For the entries that follow, restate word for word the line containing "Case Studies (499, 2424)", the line containing "Shipping (574, 2414)", and every line that lies between them.

Extracted entries section start

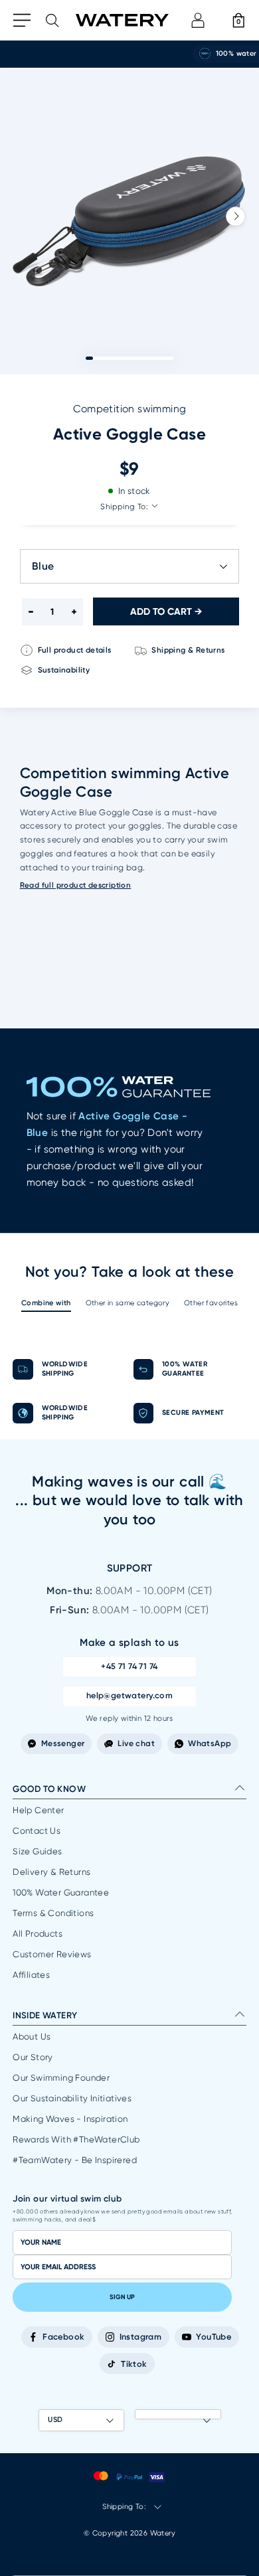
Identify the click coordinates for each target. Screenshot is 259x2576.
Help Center (38, 1810)
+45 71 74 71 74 (129, 1666)
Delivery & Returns (51, 1872)
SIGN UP (122, 2297)
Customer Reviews (52, 1954)
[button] (236, 216)
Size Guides (37, 1851)
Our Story (33, 2057)
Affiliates (31, 1975)
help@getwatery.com (129, 1695)
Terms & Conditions (53, 1913)
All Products (37, 1934)
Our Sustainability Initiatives (72, 2098)
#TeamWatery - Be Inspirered (75, 2160)
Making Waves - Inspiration (70, 2119)
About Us (31, 2037)
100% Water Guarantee (61, 1892)
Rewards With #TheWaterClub (76, 2139)
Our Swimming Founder (61, 2078)
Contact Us (36, 1831)
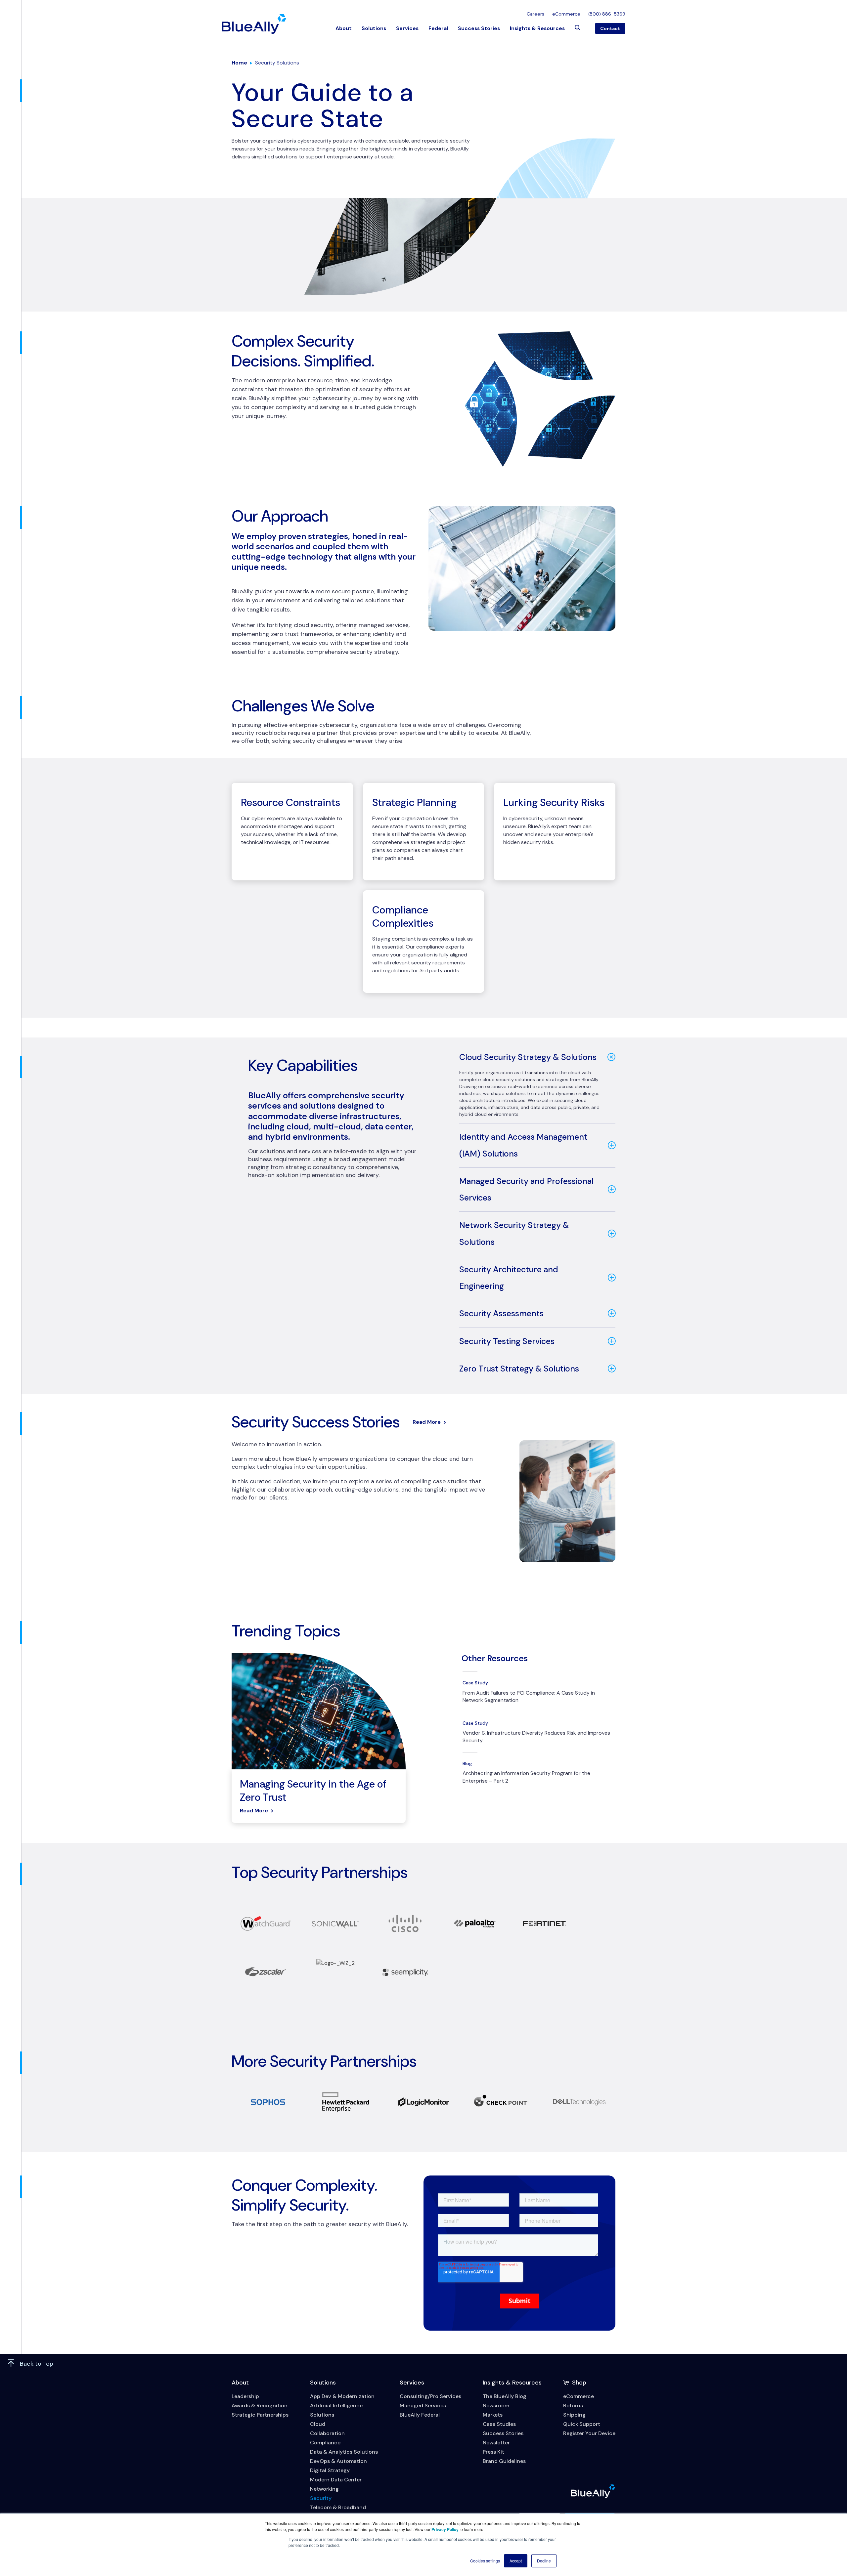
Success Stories (479, 28)
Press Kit (493, 2451)
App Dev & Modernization (342, 2396)
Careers (535, 14)
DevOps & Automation (338, 2461)
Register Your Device (589, 2433)
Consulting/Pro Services (430, 2396)
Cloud (317, 2424)
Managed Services (423, 2405)
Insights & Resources (537, 28)
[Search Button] (577, 28)
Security (321, 2498)
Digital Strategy (330, 2470)
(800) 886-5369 (606, 14)
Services (407, 28)
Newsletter (496, 2442)
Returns (573, 2405)
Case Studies (499, 2424)
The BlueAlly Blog (504, 2396)
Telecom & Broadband (338, 2507)
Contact (610, 28)
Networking (324, 2488)
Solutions (374, 28)
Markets (493, 2414)
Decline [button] (544, 2560)
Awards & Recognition (260, 2405)
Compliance (325, 2442)
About (343, 28)
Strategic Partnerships (260, 2414)
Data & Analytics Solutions (344, 2451)
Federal (438, 28)
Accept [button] (516, 2560)
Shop (579, 2382)
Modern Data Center (336, 2479)
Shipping (574, 2414)
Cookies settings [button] (485, 2560)
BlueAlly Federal (420, 2414)
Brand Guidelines (504, 2461)
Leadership (245, 2396)
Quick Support (581, 2424)
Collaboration (327, 2433)
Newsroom (496, 2405)
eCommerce (566, 14)
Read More (427, 1421)
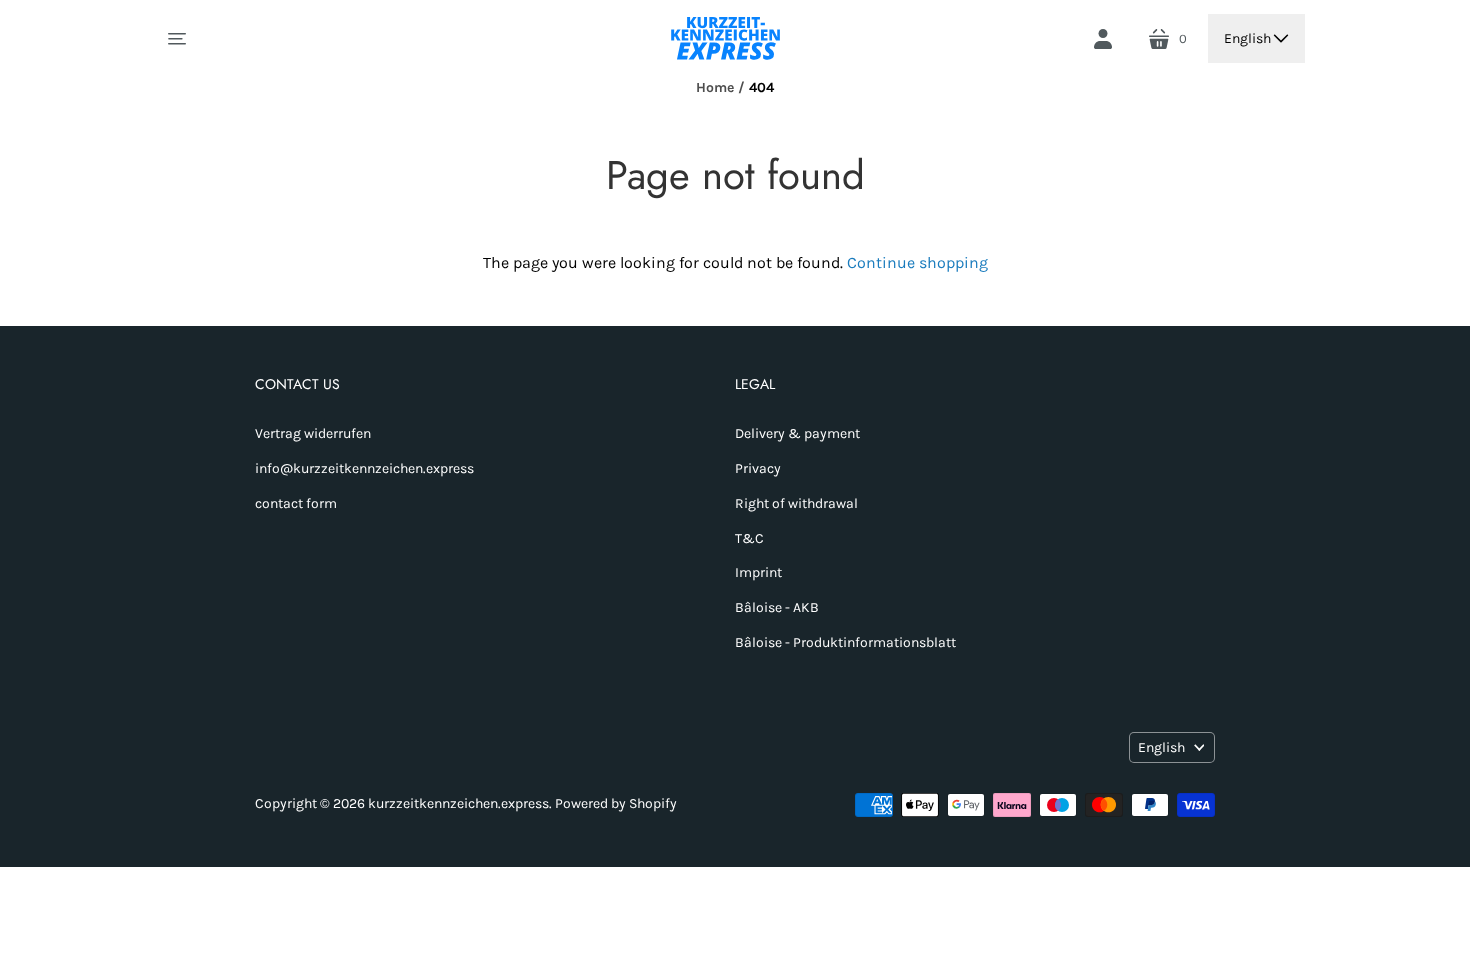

Extracted entries section end

#### [Solution to this exercise]
Case Studies (499, 2424)
The BlueAlly Blog (504, 2396)
Telecom & Broadband (338, 2507)
Contact (610, 28)
Networking (324, 2488)
Solutions (374, 28)
Markets (493, 2414)
Decline [button] (544, 2560)
Awards & Recognition (260, 2405)
Compliance (325, 2442)
About (343, 28)
Strategic Partnerships (260, 2414)
Data & Analytics Solutions (344, 2451)
Federal (438, 28)
Accept [button] (516, 2560)
Shop (579, 2382)
Modern Data Center (336, 2479)
Shipping (574, 2414)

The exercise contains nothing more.